## How to complete this task
All lines from the one containing "697x473 pixels." through the final line of the entries are to be written out verbatim; no other line is to be included.
▬▬▬▬▬▬▬▬▬▬
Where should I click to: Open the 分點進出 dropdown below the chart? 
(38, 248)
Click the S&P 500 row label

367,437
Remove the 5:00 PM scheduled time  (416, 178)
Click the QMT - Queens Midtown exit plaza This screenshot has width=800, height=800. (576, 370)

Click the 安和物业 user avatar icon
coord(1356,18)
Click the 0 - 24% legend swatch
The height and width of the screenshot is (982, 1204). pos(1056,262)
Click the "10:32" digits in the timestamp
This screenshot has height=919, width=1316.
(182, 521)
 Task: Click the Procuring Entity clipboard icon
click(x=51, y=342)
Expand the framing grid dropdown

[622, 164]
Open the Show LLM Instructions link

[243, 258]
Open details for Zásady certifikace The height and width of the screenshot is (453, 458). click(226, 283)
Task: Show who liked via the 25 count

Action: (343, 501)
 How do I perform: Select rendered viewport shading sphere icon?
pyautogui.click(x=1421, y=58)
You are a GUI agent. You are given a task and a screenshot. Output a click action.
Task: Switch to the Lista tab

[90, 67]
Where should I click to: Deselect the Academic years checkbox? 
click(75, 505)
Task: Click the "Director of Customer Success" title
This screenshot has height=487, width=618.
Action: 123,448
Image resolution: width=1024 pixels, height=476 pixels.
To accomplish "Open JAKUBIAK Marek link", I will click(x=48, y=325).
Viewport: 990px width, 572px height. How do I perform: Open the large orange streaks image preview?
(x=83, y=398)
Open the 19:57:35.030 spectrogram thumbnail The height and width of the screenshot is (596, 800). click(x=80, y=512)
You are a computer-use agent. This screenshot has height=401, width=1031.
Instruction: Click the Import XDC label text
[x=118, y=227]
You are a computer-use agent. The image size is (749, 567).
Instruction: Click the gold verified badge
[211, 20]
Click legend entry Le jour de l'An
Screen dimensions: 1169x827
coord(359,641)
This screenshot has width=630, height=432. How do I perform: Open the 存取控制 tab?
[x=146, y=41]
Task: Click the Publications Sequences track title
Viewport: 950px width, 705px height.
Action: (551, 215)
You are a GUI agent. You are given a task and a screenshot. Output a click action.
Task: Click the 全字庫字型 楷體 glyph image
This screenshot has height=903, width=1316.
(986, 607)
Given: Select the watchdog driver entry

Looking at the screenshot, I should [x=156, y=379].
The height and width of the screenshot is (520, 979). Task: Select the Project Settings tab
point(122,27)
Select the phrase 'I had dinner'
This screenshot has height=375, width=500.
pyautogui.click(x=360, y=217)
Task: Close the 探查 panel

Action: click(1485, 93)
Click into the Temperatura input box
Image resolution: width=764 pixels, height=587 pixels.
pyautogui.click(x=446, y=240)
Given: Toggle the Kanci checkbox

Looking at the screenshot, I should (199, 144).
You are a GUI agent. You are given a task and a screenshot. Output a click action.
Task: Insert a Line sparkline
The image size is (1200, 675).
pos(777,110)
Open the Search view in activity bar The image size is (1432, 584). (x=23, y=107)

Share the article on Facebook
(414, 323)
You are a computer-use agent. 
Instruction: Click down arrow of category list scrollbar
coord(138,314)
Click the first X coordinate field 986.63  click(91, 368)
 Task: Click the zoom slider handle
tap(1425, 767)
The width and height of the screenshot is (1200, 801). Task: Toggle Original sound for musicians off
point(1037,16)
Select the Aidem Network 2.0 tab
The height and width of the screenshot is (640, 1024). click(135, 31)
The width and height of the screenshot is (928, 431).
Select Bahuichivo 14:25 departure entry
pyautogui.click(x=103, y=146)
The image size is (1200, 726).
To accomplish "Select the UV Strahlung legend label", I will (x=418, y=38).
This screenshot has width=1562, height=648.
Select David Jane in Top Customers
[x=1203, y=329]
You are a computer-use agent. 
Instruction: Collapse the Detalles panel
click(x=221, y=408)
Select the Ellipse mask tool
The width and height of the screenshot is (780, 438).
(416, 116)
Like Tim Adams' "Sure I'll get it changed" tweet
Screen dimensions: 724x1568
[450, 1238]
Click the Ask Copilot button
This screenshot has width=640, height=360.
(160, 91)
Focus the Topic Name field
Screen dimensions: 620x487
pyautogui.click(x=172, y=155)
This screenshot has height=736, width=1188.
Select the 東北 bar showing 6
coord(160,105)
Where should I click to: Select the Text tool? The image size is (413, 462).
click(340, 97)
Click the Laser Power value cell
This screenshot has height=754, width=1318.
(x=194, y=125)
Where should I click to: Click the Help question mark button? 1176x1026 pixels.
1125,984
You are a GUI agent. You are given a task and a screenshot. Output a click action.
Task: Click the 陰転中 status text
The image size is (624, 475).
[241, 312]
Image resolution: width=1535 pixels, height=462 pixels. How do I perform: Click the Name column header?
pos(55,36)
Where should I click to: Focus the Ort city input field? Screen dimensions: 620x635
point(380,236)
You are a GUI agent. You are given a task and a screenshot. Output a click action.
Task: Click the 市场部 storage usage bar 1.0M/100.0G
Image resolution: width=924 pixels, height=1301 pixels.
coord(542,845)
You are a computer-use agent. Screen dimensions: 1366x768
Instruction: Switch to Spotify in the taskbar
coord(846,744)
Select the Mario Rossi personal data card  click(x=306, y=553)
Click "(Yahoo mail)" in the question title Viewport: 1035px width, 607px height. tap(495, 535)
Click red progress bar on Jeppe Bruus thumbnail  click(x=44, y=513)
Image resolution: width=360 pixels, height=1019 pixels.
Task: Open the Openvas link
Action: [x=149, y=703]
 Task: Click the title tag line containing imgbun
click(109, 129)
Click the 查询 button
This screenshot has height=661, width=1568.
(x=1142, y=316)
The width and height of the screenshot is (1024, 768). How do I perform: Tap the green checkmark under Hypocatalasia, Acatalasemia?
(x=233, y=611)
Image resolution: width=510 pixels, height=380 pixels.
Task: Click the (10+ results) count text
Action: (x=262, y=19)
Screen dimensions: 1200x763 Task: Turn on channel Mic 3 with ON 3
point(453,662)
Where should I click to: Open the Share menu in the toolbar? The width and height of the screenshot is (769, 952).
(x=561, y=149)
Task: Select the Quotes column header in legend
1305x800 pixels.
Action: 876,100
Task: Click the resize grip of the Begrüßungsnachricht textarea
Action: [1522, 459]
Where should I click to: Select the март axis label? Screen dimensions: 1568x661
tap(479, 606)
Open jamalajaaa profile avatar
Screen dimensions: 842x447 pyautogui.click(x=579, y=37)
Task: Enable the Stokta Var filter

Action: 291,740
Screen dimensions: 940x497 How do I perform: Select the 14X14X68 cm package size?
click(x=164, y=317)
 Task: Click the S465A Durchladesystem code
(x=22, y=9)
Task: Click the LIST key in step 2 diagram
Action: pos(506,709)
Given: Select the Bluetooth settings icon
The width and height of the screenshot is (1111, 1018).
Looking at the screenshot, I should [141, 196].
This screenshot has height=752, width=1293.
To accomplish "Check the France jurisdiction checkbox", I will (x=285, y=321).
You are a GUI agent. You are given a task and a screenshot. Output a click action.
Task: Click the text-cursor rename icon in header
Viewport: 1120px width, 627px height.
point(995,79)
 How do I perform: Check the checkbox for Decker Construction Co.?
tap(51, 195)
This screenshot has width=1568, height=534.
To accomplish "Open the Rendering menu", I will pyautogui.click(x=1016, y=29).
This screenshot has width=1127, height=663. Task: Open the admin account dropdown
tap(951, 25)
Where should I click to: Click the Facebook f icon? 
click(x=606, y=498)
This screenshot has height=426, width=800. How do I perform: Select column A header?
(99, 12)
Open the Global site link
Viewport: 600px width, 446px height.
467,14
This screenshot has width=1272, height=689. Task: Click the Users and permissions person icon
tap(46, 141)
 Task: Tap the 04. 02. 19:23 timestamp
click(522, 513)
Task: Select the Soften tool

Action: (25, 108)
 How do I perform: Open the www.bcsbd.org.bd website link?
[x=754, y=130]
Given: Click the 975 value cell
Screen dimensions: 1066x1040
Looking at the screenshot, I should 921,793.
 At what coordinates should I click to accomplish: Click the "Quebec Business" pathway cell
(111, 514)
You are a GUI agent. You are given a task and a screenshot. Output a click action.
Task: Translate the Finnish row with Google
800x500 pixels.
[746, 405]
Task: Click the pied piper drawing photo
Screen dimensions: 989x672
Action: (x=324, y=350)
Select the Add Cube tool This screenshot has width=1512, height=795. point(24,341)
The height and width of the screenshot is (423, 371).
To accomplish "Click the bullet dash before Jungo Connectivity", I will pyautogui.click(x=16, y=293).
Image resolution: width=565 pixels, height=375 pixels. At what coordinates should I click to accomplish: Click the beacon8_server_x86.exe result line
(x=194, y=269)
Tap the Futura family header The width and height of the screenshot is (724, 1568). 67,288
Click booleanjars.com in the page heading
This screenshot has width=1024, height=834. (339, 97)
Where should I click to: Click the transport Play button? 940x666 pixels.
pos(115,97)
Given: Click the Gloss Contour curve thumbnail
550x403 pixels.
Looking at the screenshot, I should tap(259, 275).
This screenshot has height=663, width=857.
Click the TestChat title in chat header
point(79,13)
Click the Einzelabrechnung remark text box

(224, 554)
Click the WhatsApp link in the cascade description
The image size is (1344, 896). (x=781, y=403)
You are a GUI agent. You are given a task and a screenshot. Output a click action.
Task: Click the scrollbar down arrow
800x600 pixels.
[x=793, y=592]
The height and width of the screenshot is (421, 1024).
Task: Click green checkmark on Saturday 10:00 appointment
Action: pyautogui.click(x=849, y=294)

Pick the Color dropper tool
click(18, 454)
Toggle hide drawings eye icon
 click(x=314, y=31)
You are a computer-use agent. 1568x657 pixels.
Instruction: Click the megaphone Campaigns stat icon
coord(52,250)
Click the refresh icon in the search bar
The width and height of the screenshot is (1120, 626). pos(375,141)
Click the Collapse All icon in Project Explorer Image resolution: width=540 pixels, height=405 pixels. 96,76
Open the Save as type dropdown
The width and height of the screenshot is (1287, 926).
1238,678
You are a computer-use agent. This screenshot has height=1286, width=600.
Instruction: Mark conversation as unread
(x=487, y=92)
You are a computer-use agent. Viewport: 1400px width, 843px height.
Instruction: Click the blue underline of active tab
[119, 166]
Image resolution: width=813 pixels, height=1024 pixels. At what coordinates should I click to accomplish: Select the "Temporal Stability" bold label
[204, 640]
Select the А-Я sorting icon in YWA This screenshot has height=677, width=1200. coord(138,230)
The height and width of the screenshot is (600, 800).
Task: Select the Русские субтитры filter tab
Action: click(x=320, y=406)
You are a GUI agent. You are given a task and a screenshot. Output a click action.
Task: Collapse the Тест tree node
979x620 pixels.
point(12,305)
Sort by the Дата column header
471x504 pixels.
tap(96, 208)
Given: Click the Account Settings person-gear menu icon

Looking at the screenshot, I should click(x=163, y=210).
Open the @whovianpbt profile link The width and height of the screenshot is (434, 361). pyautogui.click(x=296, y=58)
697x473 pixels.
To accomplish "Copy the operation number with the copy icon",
▬▬▬▬▬▬▬▬▬▬
## Exercise output
697x473 pixels.
To accomplish "Copy the operation number with the copy icon",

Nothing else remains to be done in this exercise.